◆ **Directions**
A: Which of these does the machine learning assignment note answer?
(i) What does the assignment forbid?
(ii) Which columns contain textual information?
(iii) What AUC did the baseline model reach?
B: Can you extend the machine learning assignment note past its final sentence on the baseline model's AUC?

◆ **Text**
A Machine Learning Assignment Note

A Machine Learning Assignment Note
Photo by Job Savelsberg / Unsplash

Recently I received a machine learning assignment:

The goal of this assignment is to predict if an image is relevant or not, given a text query.

More details about this assignment:

The classical search system takes in a query, generates K candidates from a large database, and refines the K candidates to return a final list of “relevant” results.

In this assignment, you are to work on a text-to-image search system where you are provided with generated candidates for some queries, in which you must provide a solution to classify the irrelevant candidates.

In short, it is a binary classification problem where you should predict if a given candidate is relevant or not to the text query.

You are free to use any external data sources or libraries, but please provide reference if they occupy a main chunk of your solution.

You are allowed to use heuristics, non-ML related techniques, or even exploit leakage (if any). However, hand-labeling is not allowed.

Progress

1 Initial Observations

  1. Certain columns exhibit skewness, so we plan to exclude them during training or serving. These columns include: crossorigin, height, ismap, loading, longdesc, referrerpolicy, sizes, srcset, width, class, and style.
  2. The queries have been concatenated.
  3. The columns titled 'title', 'alt', and 'text' contain textual information.
  4. We will frame this task as a binary classification problem. The objective is to predict, based on the queries and additional features, whether an image is relevant to the provided query.

2 Insights from the Baseline Model

  1. We removed the skewed columns.
  2. Utilizing heuristics, we performed some feature engineering, as detailed in the subsequent table.
  3. Having defined this task as a binary classification, we opted for XGBoost to assess the heuristic features due to its simplicity and efficiency.
  4. By using XGBoost for binary classification with the selected features, we established a baseline model. The AUC for this base model stands at 0.642.

◆ **Data segment**
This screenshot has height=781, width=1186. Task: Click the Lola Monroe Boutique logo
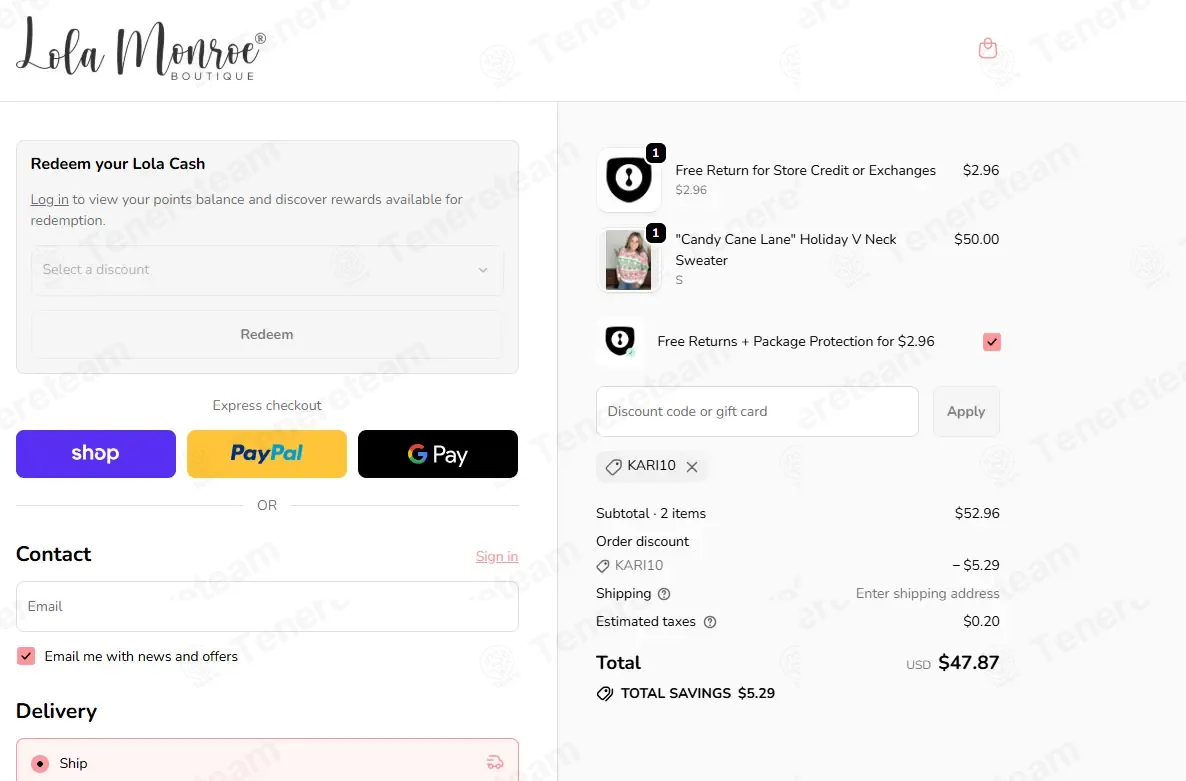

◆ **Outputs in order**
A:
(i) Hand-labeling.
(ii) The 'title', 'alt', and 'text' columns.
(iii) 0.642.

B:
Engineered features Notes Type
in_title if the query is in the title boolean
in_alt if the query is in the alt boolean
in_text if the query is in the text boolean
same_source if the image is from the same site boolean
text_tree_len the length of text tree int

3 Observations from embeddings

  1. We aim to further use these textual features, such as the similarity between queries and the "titles" and "alt" columns, to see if there's an enhancement in the AUC score.
  2. We produced intermediate features from the embeddings of queries, titles, and alts. Later, we calculated the cosine distance between the query embedding and title embedding, as well as between the query embedding and alt embedding. These distances were then used as classification features (refer to the table below).
  3. Initially, we employed the Bert embedding, which resulted in an AUC of 0.592, a decline compared to the heuristic approach.
Embedding Features Training sample size AUC nfold boost round
bert-base-nli-mean-tokens similarities (alt, title) + heuristics 7,500 0.592 5 1000
Engineered Features notes Type
query_embed convert the query into an embedding tensor (not included in classification)
title_embed convert the title into an embedding tensor (not included in classification)
text_embed convert the text into an embedding tensor (not included in classification)
sim_q_title cos similarity between query embedding and title embedding float
sim_q_alt cos similarity between query embedding and alt embedding float

4 Observations from more embeddings

  1. We explored various embeddings to test the efficacy of this approach.
  2. By utilizing pretrained models from the sentence_transformers package, we observed a notable improvement in performance.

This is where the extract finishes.